(DATA)
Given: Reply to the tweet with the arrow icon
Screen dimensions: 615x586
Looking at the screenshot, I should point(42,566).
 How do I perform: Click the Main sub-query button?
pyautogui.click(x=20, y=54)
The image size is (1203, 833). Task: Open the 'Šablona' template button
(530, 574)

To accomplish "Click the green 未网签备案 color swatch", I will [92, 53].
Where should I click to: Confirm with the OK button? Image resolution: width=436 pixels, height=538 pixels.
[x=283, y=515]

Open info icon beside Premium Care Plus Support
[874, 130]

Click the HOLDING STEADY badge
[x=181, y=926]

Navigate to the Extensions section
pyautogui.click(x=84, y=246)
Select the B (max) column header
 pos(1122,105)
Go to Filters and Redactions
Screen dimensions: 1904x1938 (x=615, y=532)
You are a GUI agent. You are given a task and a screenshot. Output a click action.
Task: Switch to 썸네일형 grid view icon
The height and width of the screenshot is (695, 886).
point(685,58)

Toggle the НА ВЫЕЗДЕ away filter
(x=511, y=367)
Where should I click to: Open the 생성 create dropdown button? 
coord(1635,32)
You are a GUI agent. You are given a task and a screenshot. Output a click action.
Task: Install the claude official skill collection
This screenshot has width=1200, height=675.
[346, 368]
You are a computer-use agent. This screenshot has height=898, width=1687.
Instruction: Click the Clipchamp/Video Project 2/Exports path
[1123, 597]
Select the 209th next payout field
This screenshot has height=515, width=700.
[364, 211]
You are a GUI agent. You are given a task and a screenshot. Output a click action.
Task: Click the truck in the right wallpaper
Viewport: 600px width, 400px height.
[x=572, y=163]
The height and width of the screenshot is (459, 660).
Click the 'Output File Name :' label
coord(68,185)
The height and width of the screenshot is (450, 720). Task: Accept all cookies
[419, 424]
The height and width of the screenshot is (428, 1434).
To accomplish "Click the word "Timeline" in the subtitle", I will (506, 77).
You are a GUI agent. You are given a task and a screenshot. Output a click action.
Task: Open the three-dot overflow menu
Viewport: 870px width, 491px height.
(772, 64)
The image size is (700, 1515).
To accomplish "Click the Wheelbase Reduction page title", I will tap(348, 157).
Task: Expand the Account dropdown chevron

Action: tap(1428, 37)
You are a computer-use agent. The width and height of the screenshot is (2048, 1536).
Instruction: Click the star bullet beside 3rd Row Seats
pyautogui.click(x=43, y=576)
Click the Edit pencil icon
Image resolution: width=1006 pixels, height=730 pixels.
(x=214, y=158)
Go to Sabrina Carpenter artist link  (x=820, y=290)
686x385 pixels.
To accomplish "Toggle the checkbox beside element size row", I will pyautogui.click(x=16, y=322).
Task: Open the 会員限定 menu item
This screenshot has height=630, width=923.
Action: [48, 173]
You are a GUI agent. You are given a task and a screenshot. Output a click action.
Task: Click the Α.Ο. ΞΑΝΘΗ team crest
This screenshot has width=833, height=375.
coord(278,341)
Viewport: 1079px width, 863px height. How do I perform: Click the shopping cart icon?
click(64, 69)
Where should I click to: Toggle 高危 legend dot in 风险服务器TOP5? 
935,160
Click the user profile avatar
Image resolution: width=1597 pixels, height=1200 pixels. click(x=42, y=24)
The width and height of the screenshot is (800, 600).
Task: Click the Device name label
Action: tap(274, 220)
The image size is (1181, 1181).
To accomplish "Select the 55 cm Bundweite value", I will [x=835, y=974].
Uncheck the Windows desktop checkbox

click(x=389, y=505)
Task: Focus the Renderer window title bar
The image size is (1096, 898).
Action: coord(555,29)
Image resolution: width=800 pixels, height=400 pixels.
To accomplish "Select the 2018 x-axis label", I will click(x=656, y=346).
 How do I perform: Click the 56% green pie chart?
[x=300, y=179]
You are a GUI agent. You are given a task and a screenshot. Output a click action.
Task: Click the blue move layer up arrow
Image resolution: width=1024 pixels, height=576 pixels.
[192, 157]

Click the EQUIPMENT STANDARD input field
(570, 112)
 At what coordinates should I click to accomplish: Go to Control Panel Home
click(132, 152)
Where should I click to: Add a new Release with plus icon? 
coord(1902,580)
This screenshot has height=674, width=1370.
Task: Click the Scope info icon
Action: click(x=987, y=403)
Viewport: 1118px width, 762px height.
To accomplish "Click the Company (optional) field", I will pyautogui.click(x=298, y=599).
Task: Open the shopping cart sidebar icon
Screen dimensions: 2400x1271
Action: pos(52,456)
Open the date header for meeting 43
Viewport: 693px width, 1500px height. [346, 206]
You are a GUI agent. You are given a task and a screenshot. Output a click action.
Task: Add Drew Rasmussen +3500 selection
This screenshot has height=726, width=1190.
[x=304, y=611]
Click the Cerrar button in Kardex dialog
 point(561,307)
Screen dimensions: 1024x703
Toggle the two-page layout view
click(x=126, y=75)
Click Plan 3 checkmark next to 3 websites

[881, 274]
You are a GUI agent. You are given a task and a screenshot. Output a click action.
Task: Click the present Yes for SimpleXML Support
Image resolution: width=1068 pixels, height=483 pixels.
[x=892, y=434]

(WORK TO COMPLETE) Word for word, quote all of the data above.

(ANSWER BOX)
Given: Reply to the tweet with the arrow icon
Screen dimensions: 615x586
Looking at the screenshot, I should point(42,566).
 How do I perform: Click the Main sub-query button?
pyautogui.click(x=20, y=54)
The image size is (1203, 833). Task: Open the 'Šablona' template button
(530, 574)

To accomplish "Click the green 未网签备案 color swatch", I will [92, 53].
Where should I click to: Confirm with the OK button? Image resolution: width=436 pixels, height=538 pixels.
[x=283, y=515]

Open info icon beside Premium Care Plus Support
[874, 130]

Click the HOLDING STEADY badge
[x=181, y=926]

Navigate to the Extensions section
pyautogui.click(x=84, y=246)
Select the B (max) column header
 pos(1122,105)
Go to Filters and Redactions
Screen dimensions: 1904x1938 (x=615, y=532)
You are a GUI agent. You are given a task and a screenshot. Output a click action.
Task: Switch to 썸네일형 grid view icon
The height and width of the screenshot is (695, 886).
point(685,58)

Toggle the НА ВЫЕЗДЕ away filter
(x=511, y=367)
Where should I click to: Open the 생성 create dropdown button? 
coord(1635,32)
You are a GUI agent. You are given a task and a screenshot. Output a click action.
Task: Install the claude official skill collection
This screenshot has width=1200, height=675.
[346, 368]
You are a computer-use agent. This screenshot has height=898, width=1687.
Instruction: Click the Clipchamp/Video Project 2/Exports path
[1123, 597]
Select the 209th next payout field
This screenshot has height=515, width=700.
[364, 211]
You are a GUI agent. You are given a task and a screenshot. Output a click action.
Task: Click the truck in the right wallpaper
Viewport: 600px width, 400px height.
[x=572, y=163]
The height and width of the screenshot is (459, 660).
Click the 'Output File Name :' label
coord(68,185)
The height and width of the screenshot is (450, 720). Task: Accept all cookies
[419, 424]
The height and width of the screenshot is (428, 1434).
To accomplish "Click the word "Timeline" in the subtitle", I will (506, 77).
You are a GUI agent. You are given a task and a screenshot. Output a click action.
Task: Open the three-dot overflow menu
Viewport: 870px width, 491px height.
(772, 64)
The image size is (700, 1515).
To accomplish "Click the Wheelbase Reduction page title", I will tap(348, 157).
Task: Expand the Account dropdown chevron

Action: tap(1428, 37)
You are a computer-use agent. The width and height of the screenshot is (2048, 1536).
Instruction: Click the star bullet beside 3rd Row Seats
pyautogui.click(x=43, y=576)
Click the Edit pencil icon
Image resolution: width=1006 pixels, height=730 pixels.
(x=214, y=158)
Go to Sabrina Carpenter artist link  (x=820, y=290)
686x385 pixels.
To accomplish "Toggle the checkbox beside element size row", I will pyautogui.click(x=16, y=322).
Task: Open the 会員限定 menu item
This screenshot has height=630, width=923.
Action: [48, 173]
You are a GUI agent. You are given a task and a screenshot. Output a click action.
Task: Click the Α.Ο. ΞΑΝΘΗ team crest
This screenshot has width=833, height=375.
coord(278,341)
Viewport: 1079px width, 863px height. How do I perform: Click the shopping cart icon?
click(64, 69)
Where should I click to: Toggle 高危 legend dot in 风险服务器TOP5? 
935,160
Click the user profile avatar
Image resolution: width=1597 pixels, height=1200 pixels. click(x=42, y=24)
The width and height of the screenshot is (800, 600).
Task: Click the Device name label
Action: tap(274, 220)
The image size is (1181, 1181).
To accomplish "Select the 55 cm Bundweite value", I will [x=835, y=974].
Uncheck the Windows desktop checkbox

click(x=389, y=505)
Task: Focus the Renderer window title bar
The image size is (1096, 898).
Action: coord(555,29)
Image resolution: width=800 pixels, height=400 pixels.
To accomplish "Select the 2018 x-axis label", I will click(x=656, y=346).
 How do I perform: Click the 56% green pie chart?
[x=300, y=179]
You are a GUI agent. You are given a task and a screenshot. Output a click action.
Task: Click the blue move layer up arrow
Image resolution: width=1024 pixels, height=576 pixels.
[192, 157]

Click the EQUIPMENT STANDARD input field
(570, 112)
 At what coordinates should I click to accomplish: Go to Control Panel Home
click(132, 152)
Where should I click to: Add a new Release with plus icon? 
coord(1902,580)
This screenshot has height=674, width=1370.
Task: Click the Scope info icon
Action: click(x=987, y=403)
Viewport: 1118px width, 762px height.
To accomplish "Click the Company (optional) field", I will pyautogui.click(x=298, y=599).
Task: Open the shopping cart sidebar icon
Screen dimensions: 2400x1271
Action: pos(52,456)
Open the date header for meeting 43
Viewport: 693px width, 1500px height. [346, 206]
You are a GUI agent. You are given a task and a screenshot. Output a click action.
Task: Add Drew Rasmussen +3500 selection
This screenshot has height=726, width=1190.
[x=304, y=611]
Click the Cerrar button in Kardex dialog
 point(561,307)
Screen dimensions: 1024x703
Toggle the two-page layout view
click(x=126, y=75)
Click Plan 3 checkmark next to 3 websites

[881, 274]
You are a GUI agent. You are given a task and a screenshot. Output a click action.
Task: Click the present Yes for SimpleXML Support
Image resolution: width=1068 pixels, height=483 pixels.
[x=892, y=434]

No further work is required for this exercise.